Publication Details
Abstract
This study demonstrates that the application of metagenomics to the investigation of reproductive disorders in cattle, sheep and goats improves the sensitivity of pathogen detection by approximately 40 % compared with traditional culture and single-target PCR methods. In addition, metagenomic profiling uncovers disorder-specific microbial signatures: Bacteroides–Fusobacterium–Trueperella predominate in postpartum metritis/endometritis, and Enterococcus/Mycoplasma in repeat-breeder syndrome, while high Prevotella load is associated with sperm DNA fragmentation and male subfertility. A working diagnostic cut-off for pathological dysbiosis, =/> 10 % dominance of a specific pathogenic genus combined with a Shannon diversity index < 2, was suggested. The standardized workflow recommended here (i.e., immediate −80 °C sample freezing, DNA extraction, library prep, and sequencing) can result in a clinically actionable report in 24 h and a per-sample cost ≈ US $25 with batch processing. Remaining challenges include laboratory/reagent contamination risk, equivocal ruminant-specific reference databases, international interpretive standards for reporting, and greater cost compared to multiplex qPCR methods.
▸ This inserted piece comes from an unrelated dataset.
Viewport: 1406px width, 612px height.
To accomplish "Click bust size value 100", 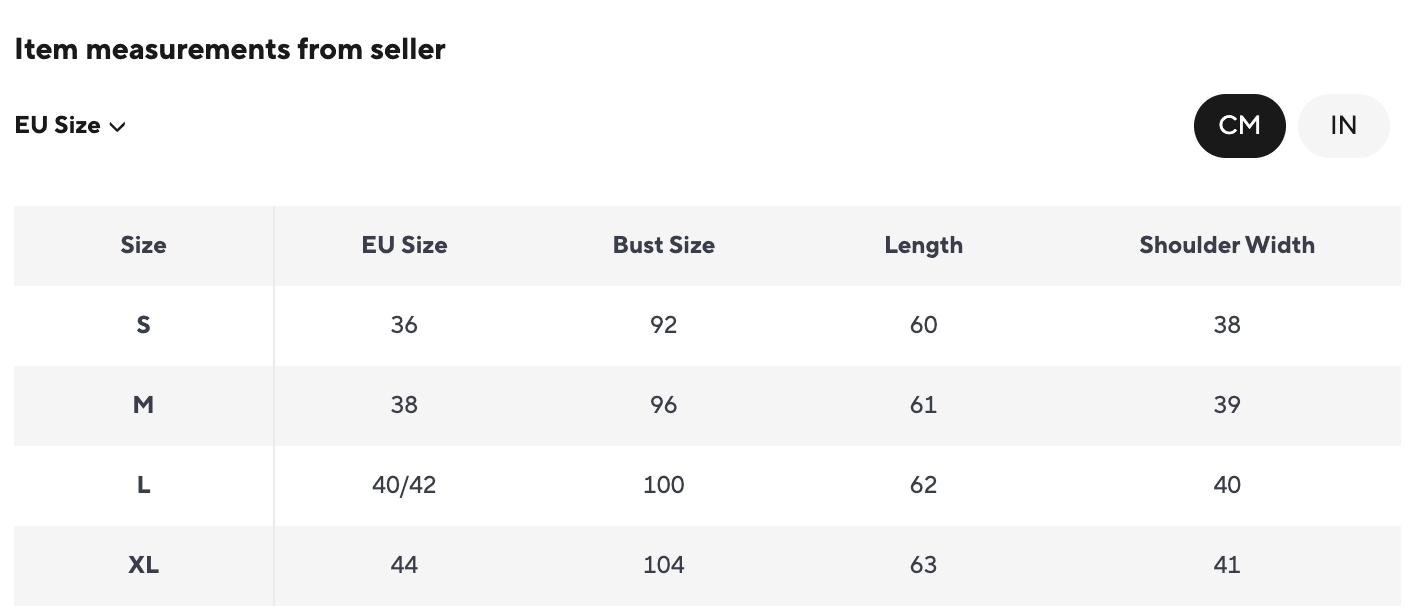I will 663,485.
However, handheld Nanopore devices for on-field analysis within < 30 min, integration of metagenomics with transcriptomics, high-resolution machine-learning models, region-specific microbiome atlases, and microbe-targeted interventions (probiotics, phage therapy) collectively signal a shift from reactive to preventive and predictive fertility management—supporting sustainable meat and milk production by lowering dependence on broad-spectrum antibiotics.